28 February 2010

Misconceptions about Java Internationalization

Let me start with a joke:
What do you call someone who speaks three languages?
Trilingual.
What do you call someone who speaks two languages?
Bilingual.
What do you call someone who speaks one language?
American.
To be fair on Americans, even most of us multilingual Europeans tend to be biased when it comes to internationalization, tacitly assuming that text is written left-to-right and can be sorted from A to Z.

Most Java developers are familiar with resource bundles backed by properties files. The basics can be found in the Internationalization Trail of the Java Tutorial. Multilingual Java applications often come with a set of properties files, e.g.
  • MyApp_de_AT.properties
  • MyApp_de.properties
  • MyApp_es.properties
  • MyApp.properties
where MyApp.properties contains the "default" message resources in English, MyApp_de.properties and MyApp_es.properties contain the German and Spanish resources, respectively, and MyApp_de_AT.properties contains some country specific variants for the Austrian flavour of German. Usually, files for country specific variants are sparsely populated, containing only those properties that actually differ from the mainstream language version, like Jänner (de_AT) vs. Januar (de) vs. January (en).

However, you may be surprised in this case to end up with a German string even when you requested a resource for an English locale.

Assume nothing is a sound principle for robust software development, and you should not assume that English is the default or fallback language.

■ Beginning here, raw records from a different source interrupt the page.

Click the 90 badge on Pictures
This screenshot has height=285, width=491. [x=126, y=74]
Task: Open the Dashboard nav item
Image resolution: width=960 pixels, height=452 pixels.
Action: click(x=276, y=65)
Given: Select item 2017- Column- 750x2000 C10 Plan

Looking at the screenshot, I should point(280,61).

In fact, the fallback for resources from an unsupported locale is the system default locale, which is based on the host environment.

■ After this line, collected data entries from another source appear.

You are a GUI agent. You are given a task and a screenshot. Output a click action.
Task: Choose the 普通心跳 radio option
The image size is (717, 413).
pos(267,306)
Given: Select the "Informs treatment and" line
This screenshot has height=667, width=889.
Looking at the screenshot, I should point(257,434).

See the documentation for ResourceBundle.getBundle() and Locale.getDefault() for more details.

So when the default locale of your system is de_DE and you request a resource for locale en_US, the lookup order for the properties files is
  1. MyApp_en_US.properties
  2. MyApp_en.properties
  3. MyApp_de_DE.properties
  4. MyApp_de.properties
  5. MyApp.properties
Hence, ResourceBundle.getString() will return a German string from MyApp_de.properties, since the first three files do not exist and the English resources are preceded by the German ones in this sequence.

There are two solutions:
  1. As a user, set your default locale to en when launching the application.
  2. As a developer, make sure to provide a properties file for locale en (which may be empty).
The method for changing the default locale depends on your Java VM and your operating system. Setting the system property user.language may work on some platforms, but not with the Sun JDK 1.6.0 under Linux. Instead, you need to set the environment variable LANG before launching the Java VM.

The preferred solution is the second one, of course. Even when MyApp_en.properties is empty, it will be picked up as entry point for resource lookup. If a given key cannot be found in this file, the parent file MyApp.properties will be used as fallback, which is just the desired behaviour.

24 February 2010

Editing Resource Bundles in Eclipse

Playing around with the Apache Roller blog engine, I noticed that some of the localized German text messages were missing or broken. Roller uses plain old Java resource bundles instead of the NLS mechanisms offered by Eclipse. Editing resource bundles for multiple languages in parallel is rather a pain with a plain text editor, so I was looking for an Eclipse plugin to do this job.

(Just to avoid any confusion, even though I've been writing a lot about OSGi bundles, the term bundle is only used in the sense of a resource bundle, or properties file, in this article.)

I found two solutions, both of which have minor bugs and lack some documentation but are very helpful nevertheless. And it turned out that the second solution uses code from the first one:
At first, I tried the Resource Bundle Editor. The latest version is from 2007, and some people have reported conflicts with newer Eclipse versions. I installed the Bundle in my Eclipse 3.5.1, and did not notice any version conflicts at all.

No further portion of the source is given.